### Input records

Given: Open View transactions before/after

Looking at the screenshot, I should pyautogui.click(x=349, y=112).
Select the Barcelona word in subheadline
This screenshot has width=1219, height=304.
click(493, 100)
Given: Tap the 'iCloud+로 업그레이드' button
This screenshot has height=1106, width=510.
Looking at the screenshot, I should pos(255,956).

---

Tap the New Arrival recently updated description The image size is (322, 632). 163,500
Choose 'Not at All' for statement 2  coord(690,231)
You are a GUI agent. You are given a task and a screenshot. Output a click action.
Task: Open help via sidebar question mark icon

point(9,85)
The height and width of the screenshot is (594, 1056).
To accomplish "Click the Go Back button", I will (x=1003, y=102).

### Exercise
Copy, from the material, each line that holds the string "button".

### Written solution
Given: Tap the 'iCloud+로 업그레이드' button
To accomplish "Click the Go Back button", I will (x=1003, y=102).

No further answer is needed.